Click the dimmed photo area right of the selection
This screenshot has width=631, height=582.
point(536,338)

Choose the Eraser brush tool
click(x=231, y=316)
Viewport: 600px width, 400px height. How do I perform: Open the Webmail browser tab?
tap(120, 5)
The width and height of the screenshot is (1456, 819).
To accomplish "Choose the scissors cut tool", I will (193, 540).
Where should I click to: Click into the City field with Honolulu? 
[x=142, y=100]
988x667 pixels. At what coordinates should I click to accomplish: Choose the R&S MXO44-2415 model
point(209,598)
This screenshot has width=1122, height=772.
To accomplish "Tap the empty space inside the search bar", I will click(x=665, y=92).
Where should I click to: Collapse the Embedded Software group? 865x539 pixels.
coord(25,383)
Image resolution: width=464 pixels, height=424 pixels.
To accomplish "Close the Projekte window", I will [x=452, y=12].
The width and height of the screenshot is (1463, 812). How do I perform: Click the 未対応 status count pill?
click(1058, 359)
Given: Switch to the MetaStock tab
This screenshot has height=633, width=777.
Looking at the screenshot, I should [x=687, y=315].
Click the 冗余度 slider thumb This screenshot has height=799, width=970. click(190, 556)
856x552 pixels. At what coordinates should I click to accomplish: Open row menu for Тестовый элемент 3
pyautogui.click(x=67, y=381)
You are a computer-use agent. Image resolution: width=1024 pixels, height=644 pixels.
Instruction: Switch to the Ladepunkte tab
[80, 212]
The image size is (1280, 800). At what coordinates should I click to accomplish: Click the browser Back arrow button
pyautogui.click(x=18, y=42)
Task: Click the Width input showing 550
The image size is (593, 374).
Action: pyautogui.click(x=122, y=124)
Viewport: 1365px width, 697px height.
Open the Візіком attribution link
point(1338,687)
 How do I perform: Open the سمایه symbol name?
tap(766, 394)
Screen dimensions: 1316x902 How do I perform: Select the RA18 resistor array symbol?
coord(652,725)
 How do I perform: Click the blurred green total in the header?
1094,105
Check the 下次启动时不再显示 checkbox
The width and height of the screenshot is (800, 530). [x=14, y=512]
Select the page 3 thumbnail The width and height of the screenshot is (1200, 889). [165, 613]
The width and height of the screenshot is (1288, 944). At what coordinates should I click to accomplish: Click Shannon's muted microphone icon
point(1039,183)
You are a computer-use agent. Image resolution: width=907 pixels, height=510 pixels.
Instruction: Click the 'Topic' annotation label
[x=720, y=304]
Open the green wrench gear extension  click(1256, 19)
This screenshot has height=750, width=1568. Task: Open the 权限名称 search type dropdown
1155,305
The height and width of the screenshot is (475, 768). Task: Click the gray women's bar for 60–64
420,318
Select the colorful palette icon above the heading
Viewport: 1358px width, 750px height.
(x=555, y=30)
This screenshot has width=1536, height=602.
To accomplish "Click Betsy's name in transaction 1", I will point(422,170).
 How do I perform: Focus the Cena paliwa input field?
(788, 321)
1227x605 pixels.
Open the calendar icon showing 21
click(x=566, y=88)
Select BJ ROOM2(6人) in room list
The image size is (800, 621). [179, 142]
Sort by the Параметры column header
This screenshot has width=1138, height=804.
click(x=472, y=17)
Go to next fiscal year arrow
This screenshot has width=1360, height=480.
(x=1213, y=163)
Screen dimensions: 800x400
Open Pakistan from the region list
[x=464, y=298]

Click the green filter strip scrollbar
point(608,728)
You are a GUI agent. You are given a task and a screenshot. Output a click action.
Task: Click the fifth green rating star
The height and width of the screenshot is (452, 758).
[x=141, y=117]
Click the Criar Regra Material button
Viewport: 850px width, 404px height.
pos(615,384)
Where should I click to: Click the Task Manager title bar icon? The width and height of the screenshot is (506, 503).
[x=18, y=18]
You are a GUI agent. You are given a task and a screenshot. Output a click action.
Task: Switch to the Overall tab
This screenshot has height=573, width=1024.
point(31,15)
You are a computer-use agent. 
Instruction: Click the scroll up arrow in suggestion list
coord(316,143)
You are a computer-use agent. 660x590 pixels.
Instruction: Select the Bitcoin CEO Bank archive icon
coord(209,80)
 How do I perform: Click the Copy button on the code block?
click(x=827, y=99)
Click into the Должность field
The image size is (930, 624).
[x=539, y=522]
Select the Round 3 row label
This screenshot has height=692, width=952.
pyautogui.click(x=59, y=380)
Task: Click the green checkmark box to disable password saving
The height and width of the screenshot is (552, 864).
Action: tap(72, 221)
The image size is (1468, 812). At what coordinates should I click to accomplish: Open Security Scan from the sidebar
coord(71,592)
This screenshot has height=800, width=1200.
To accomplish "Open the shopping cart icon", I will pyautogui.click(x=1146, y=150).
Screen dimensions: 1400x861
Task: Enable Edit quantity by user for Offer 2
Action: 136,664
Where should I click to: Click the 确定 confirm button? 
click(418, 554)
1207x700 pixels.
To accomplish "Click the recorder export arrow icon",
━━━━
Update the material above so that every "At what coordinates should I click to accomplish" reads "Which point should I click to accomplish", and reproduce all other lines without any change.

Click the dimmed photo area right of the selection
This screenshot has width=631, height=582.
point(536,338)

Choose the Eraser brush tool
click(x=231, y=316)
Viewport: 600px width, 400px height. How do I perform: Open the Webmail browser tab?
tap(120, 5)
The width and height of the screenshot is (1456, 819).
To accomplish "Choose the scissors cut tool", I will (193, 540).
Where should I click to: Click into the City field with Honolulu? 
[x=142, y=100]
988x667 pixels. Which point should I click to accomplish: Choose the R&S MXO44-2415 model
point(209,598)
This screenshot has width=1122, height=772.
To accomplish "Tap the empty space inside the search bar", I will click(x=665, y=92).
Where should I click to: Collapse the Embedded Software group? 865x539 pixels.
coord(25,383)
Image resolution: width=464 pixels, height=424 pixels.
To accomplish "Close the Projekte window", I will [x=452, y=12].
The width and height of the screenshot is (1463, 812). How do I perform: Click the 未対応 status count pill?
click(1058, 359)
Given: Switch to the MetaStock tab
This screenshot has height=633, width=777.
Looking at the screenshot, I should [x=687, y=315].
Click the 冗余度 slider thumb This screenshot has height=799, width=970. click(190, 556)
856x552 pixels. Which point should I click to accomplish: Open row menu for Тестовый элемент 3
pyautogui.click(x=67, y=381)
You are a computer-use agent. Image resolution: width=1024 pixels, height=644 pixels.
Instruction: Switch to the Ladepunkte tab
[80, 212]
The image size is (1280, 800). Which point should I click to accomplish: Click the browser Back arrow button
pyautogui.click(x=18, y=42)
Task: Click the Width input showing 550
The image size is (593, 374).
Action: pyautogui.click(x=122, y=124)
Viewport: 1365px width, 697px height.
Open the Візіком attribution link
point(1338,687)
 How do I perform: Open the سمایه symbol name?
tap(766, 394)
Screen dimensions: 1316x902 How do I perform: Select the RA18 resistor array symbol?
coord(652,725)
 How do I perform: Click the blurred green total in the header?
1094,105
Check the 下次启动时不再显示 checkbox
The width and height of the screenshot is (800, 530). [x=14, y=512]
Select the page 3 thumbnail The width and height of the screenshot is (1200, 889). [165, 613]
The width and height of the screenshot is (1288, 944). Which point should I click to accomplish: Click Shannon's muted microphone icon
point(1039,183)
You are a computer-use agent. Image resolution: width=907 pixels, height=510 pixels.
Instruction: Click the 'Topic' annotation label
[x=720, y=304]
Open the green wrench gear extension  click(1256, 19)
This screenshot has height=750, width=1568. Task: Open the 权限名称 search type dropdown
1155,305
The height and width of the screenshot is (475, 768). Task: Click the gray women's bar for 60–64
420,318
Select the colorful palette icon above the heading
Viewport: 1358px width, 750px height.
(x=555, y=30)
This screenshot has width=1536, height=602.
To accomplish "Click Betsy's name in transaction 1", I will point(422,170).
 How do I perform: Focus the Cena paliwa input field?
(788, 321)
1227x605 pixels.
Open the calendar icon showing 21
click(x=566, y=88)
Select BJ ROOM2(6人) in room list
The image size is (800, 621). [179, 142]
Sort by the Параметры column header
This screenshot has width=1138, height=804.
click(x=472, y=17)
Go to next fiscal year arrow
This screenshot has width=1360, height=480.
(x=1213, y=163)
Screen dimensions: 800x400
Open Pakistan from the region list
[x=464, y=298]

Click the green filter strip scrollbar
point(608,728)
You are a GUI agent. You are given a task and a screenshot. Output a click action.
Task: Click the fifth green rating star
The height and width of the screenshot is (452, 758).
[x=141, y=117]
Click the Criar Regra Material button
Viewport: 850px width, 404px height.
pos(615,384)
Where should I click to: Click the Task Manager title bar icon? The width and height of the screenshot is (506, 503).
[x=18, y=18]
You are a GUI agent. You are given a task and a screenshot. Output a click action.
Task: Switch to the Overall tab
This screenshot has height=573, width=1024.
point(31,15)
You are a computer-use agent. 
Instruction: Click the scroll up arrow in suggestion list
coord(316,143)
You are a computer-use agent. 660x590 pixels.
Instruction: Select the Bitcoin CEO Bank archive icon
coord(209,80)
 How do I perform: Click the Copy button on the code block?
click(x=827, y=99)
Click into the Должность field
The image size is (930, 624).
[x=539, y=522]
Select the Round 3 row label
This screenshot has height=692, width=952.
pyautogui.click(x=59, y=380)
Task: Click the green checkmark box to disable password saving
The height and width of the screenshot is (552, 864).
Action: tap(72, 221)
The image size is (1468, 812). Which point should I click to accomplish: Open Security Scan from the sidebar
coord(71,592)
This screenshot has height=800, width=1200.
To accomplish "Open the shopping cart icon", I will pyautogui.click(x=1146, y=150).
Screen dimensions: 1400x861
Task: Enable Edit quantity by user for Offer 2
Action: 136,664
Where should I click to: Click the 确定 confirm button? 
click(418, 554)
1207x700 pixels.
To accomplish "Click the recorder export arrow icon",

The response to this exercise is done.